About this task> From the data that follows, print exactly the lines starting at the one containing "This screenshot has width=1366, height=768." and ending at the one containing "Click the Display"; include both of them and nothing more.

(Stored records)

----

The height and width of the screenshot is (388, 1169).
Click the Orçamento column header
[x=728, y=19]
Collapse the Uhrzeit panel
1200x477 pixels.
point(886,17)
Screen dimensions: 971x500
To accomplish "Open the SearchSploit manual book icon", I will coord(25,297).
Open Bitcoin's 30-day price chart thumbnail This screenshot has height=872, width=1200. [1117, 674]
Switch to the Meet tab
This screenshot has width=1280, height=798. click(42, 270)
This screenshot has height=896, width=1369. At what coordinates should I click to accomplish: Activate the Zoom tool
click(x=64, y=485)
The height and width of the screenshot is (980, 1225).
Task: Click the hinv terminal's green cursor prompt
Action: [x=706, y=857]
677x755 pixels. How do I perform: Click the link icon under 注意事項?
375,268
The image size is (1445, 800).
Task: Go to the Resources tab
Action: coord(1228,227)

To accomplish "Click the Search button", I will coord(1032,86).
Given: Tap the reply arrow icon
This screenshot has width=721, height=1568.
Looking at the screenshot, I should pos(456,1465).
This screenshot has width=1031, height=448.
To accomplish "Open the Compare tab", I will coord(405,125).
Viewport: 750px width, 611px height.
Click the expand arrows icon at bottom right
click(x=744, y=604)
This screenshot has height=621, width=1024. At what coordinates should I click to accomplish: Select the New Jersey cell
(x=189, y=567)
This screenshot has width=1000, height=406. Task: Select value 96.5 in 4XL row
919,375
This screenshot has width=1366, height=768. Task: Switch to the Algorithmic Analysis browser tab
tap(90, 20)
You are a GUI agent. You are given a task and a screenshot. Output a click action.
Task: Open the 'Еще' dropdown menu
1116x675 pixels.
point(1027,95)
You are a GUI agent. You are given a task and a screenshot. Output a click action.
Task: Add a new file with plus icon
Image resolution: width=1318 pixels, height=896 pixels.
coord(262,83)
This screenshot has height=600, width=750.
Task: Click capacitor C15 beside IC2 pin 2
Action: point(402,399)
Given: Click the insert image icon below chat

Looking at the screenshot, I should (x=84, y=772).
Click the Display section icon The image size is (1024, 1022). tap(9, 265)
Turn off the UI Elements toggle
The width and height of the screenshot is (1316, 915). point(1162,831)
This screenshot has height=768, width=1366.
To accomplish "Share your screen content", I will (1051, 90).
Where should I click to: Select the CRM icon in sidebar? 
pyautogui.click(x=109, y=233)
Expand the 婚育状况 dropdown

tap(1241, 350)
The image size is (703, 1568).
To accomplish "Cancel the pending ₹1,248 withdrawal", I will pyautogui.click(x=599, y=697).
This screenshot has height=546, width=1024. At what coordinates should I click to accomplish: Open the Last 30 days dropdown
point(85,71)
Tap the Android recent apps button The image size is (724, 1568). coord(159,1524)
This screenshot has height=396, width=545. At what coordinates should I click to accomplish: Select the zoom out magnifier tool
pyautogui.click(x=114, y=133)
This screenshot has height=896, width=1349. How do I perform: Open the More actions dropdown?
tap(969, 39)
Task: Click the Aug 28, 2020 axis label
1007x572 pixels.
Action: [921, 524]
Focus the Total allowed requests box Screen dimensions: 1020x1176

----

Solved problem>
This screenshot has width=1366, height=768. Task: Switch to the Algorithmic Analysis browser tab
tap(90, 20)
You are a GUI agent. You are given a task and a screenshot. Output a click action.
Task: Open the 'Еще' dropdown menu
1116x675 pixels.
point(1027,95)
You are a GUI agent. You are given a task and a screenshot. Output a click action.
Task: Add a new file with plus icon
Image resolution: width=1318 pixels, height=896 pixels.
coord(262,83)
This screenshot has height=600, width=750.
Task: Click capacitor C15 beside IC2 pin 2
Action: point(402,399)
Given: Click the insert image icon below chat

Looking at the screenshot, I should (x=84, y=772).
Click the Display section icon The image size is (1024, 1022). tap(9, 265)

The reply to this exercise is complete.